[The problem]: Continue the guide to exporting DfT connectivity metric data from the point where it stops.
##### Text segment #####
How to Download DfT Connectivity Metric Data

When the Department for Transport released its national Transport Connectivity Metric at the end of 2025, it also released an official tool to explore the results, but unfortunately, you can't download the underlying 100 metre data.

That limitation is one we've been hearing about most. Planners, consultants, academics, and analysts don't just want to look at a connectivity score on a map; they want to pull it into QGIS, join it to their own datasets, drop it into a report, or feed it into a model. When you can view the data but not export it, none of that is possible.

So we added it to our free connectivity visualiser — available to anyone. This post walks through exactly how.

Ways to get the data out

There are a few ways to export from the visualiser, depending on what you need:

  1. A full data export — the complete connectivity dataset for an area you define, delivered as a GeoJSON you can open in any GIS. This is the one most people are here for.
  2. A public API — point lookups and programmatic exports, for anyone who'd rather script it.
  3. A quick summary CSV — headline comparison statistics for whatever you've selected, downloaded instantly in your browser.

We'll take them in that order.

The full data export

This is the one people have been asking for: the actual per-area connectivity data, boundaries and all.

Step 1 — Choose your area

Click the Export button on the map to open the export menu. You have three ways to define what to download:

The Export menu open on the map, showing three options: all current viewport data, draw specific area, and from imported GIS file bounds
  • All current viewport data — exports everything currently in view. Pan and zoom to frame the area you want, and it grabs the bounding box.
  • Draw specific area — draw a polygon directly on the map to capture an exact catchment, corridor, or study boundary.
##### Recorded information #####
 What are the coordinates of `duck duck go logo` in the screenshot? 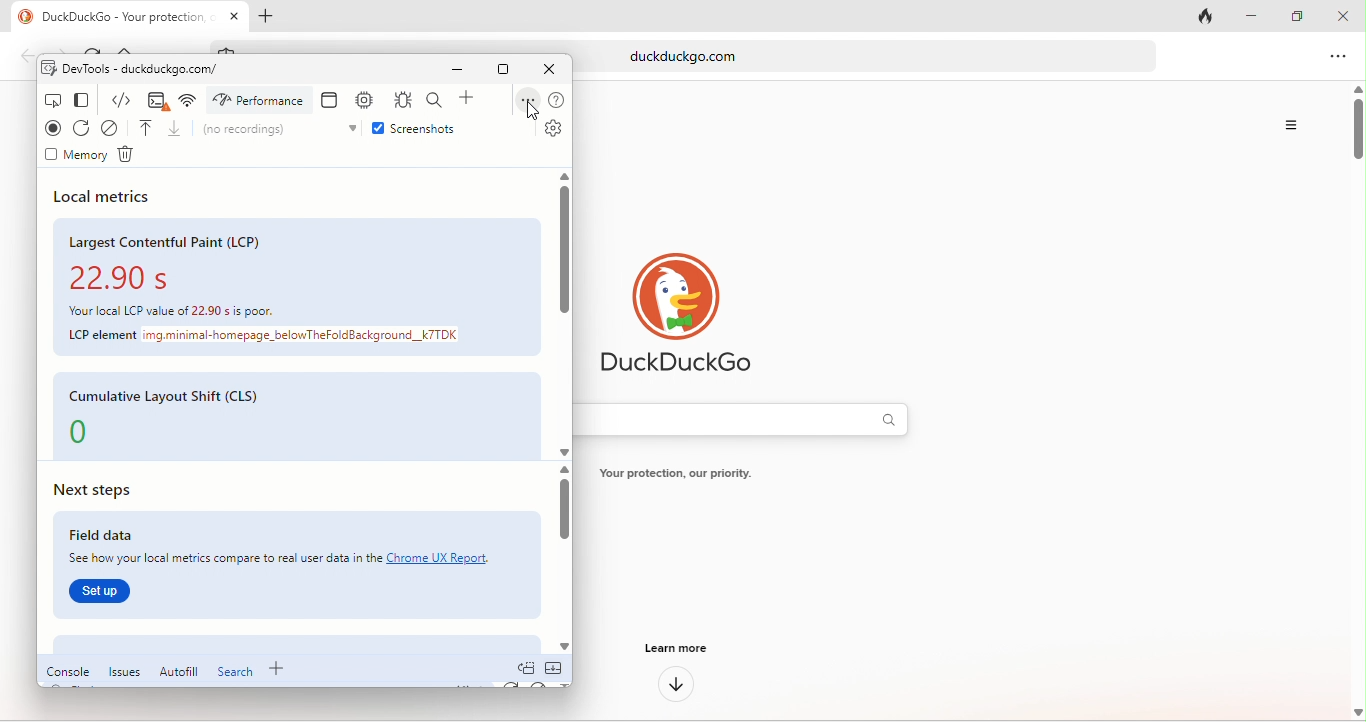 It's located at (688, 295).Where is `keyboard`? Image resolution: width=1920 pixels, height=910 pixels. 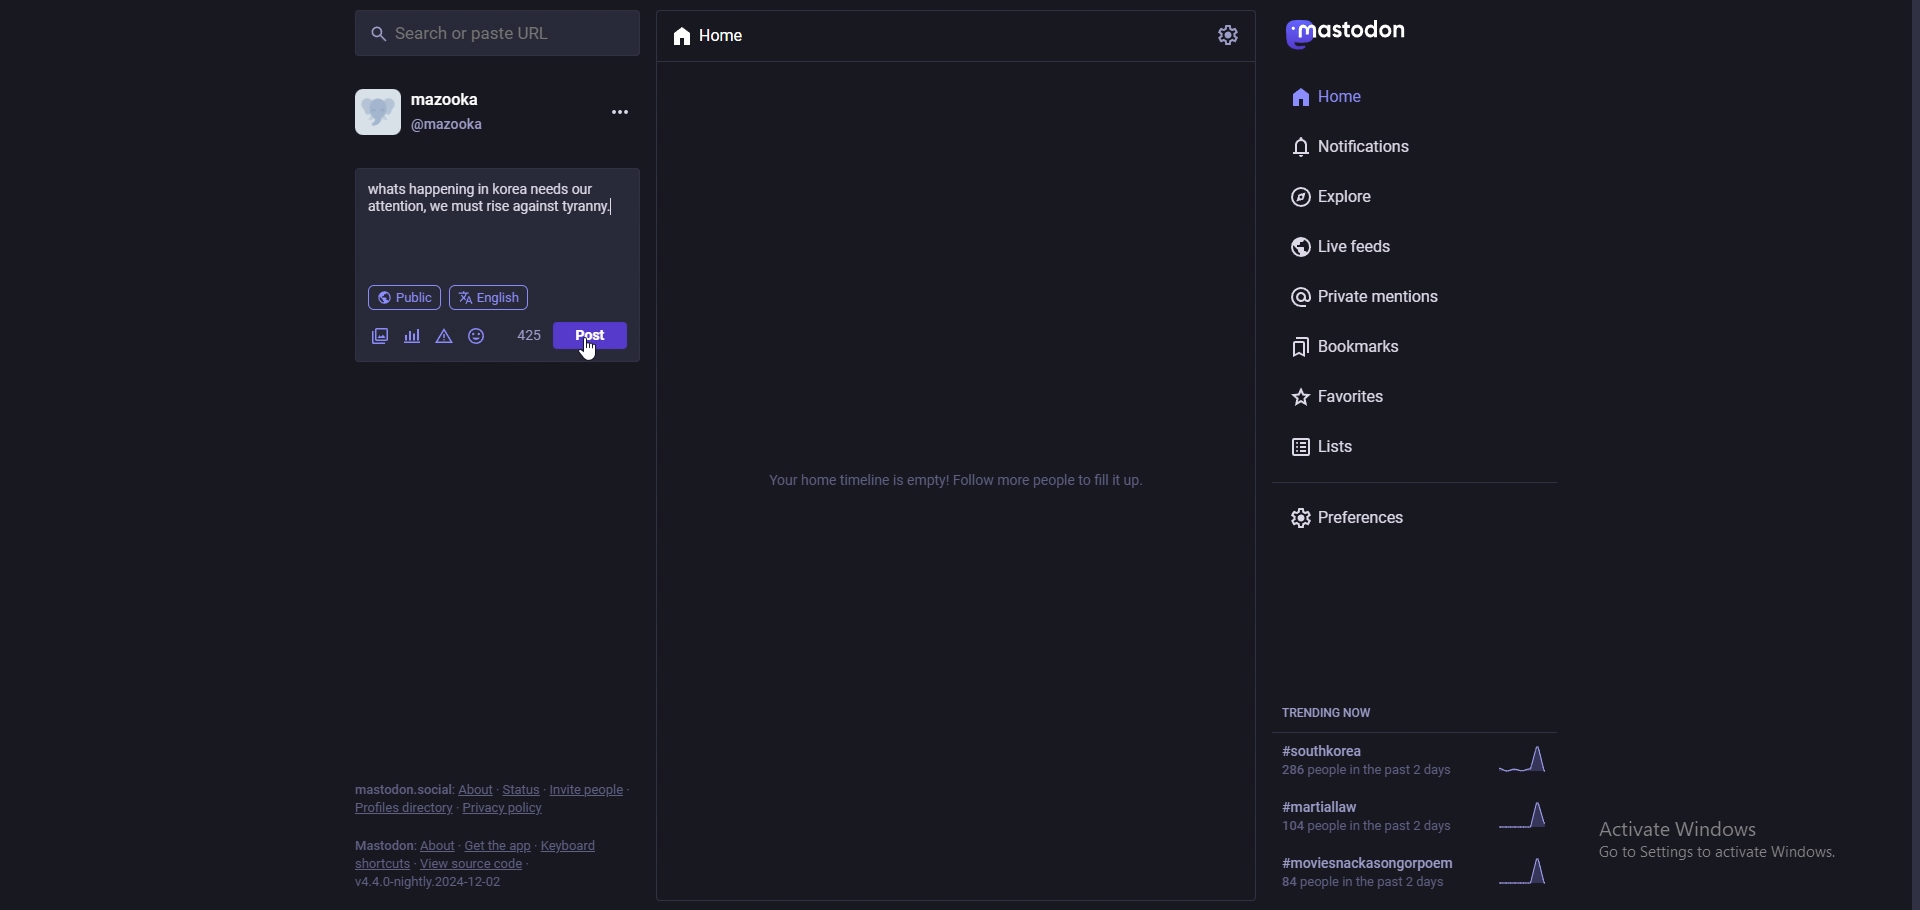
#####
[Exercise answer]:
  • From imported GIS file bounds — drag in a GeoJSON of your study area (for example, a scheme boundary or a set of wards) and export to match its extent.
A polygon drawn around central Birmingham on the connectivity map, with a Download data button ready

Step 2 — Pick your geography level

The export uses whichever geography you're currently viewing, so switch to the resolution you need before exporting:

Level What you get
100m grid The finest resolution — every 100×100m cell
Output Area (OA) The most detailed census geography
LSOA Lower-layer Super Output Areas
Local Authority (LAD) One row per district
Region One row per region

Larger, finer-grained areas take longer to process, so there are sensible limits. 100m grid downloads are fine for local authority districts, but if you want data for a larger area, you may need to download in chunks or choose a coarser resolution.

Because a full export can involve millions of rows, it runs as a background job rather than freezing your browser. Enter your email, and we'll generate the file and email you a secure download link when it's ready — usually within a minute or two.

The Export data modal asking for an email address, with the message that a secure download link will be emailed when the file is ready The Export ready confirmation screen: your file has been generated, check your email for the secure download link

What's in the file

You get a GeoJSON FeatureCollection: one feature per area, with the boundary polygon (or the 100m cell) as the geometry, and the connectivity scores attached as properties. Open it directly in QGIS, ArcGIS, or anything that reads GeoJSON — no joining required.

Each feature carries the full breakdown described in our methodology post: the 4 modes (walking, cycling, public transport, driving) across the 6 purposes (employment, education, healthcare, shopping, leisure & community, residential), plus the overall scores — properties like Healthcare (cycling), Employment (walking), and Overall. Every feature also includes its geography codes (oa, lsoa, lad, rgn) so you can join it to your own data.

The developer API

If you'd rather script it, the same data is available through a public API. Request a key (emailed to you), then you can do point lookups or kick off exports programmatically.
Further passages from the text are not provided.